- Task input
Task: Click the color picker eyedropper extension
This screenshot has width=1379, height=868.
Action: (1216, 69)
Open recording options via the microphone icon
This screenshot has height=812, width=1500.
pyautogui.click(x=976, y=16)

- Work instructions
Everything in the listing above should be printed again exactly.

- Response area
Task: Click the color picker eyedropper extension
This screenshot has width=1379, height=868.
Action: (1216, 69)
Open recording options via the microphone icon
This screenshot has height=812, width=1500.
pyautogui.click(x=976, y=16)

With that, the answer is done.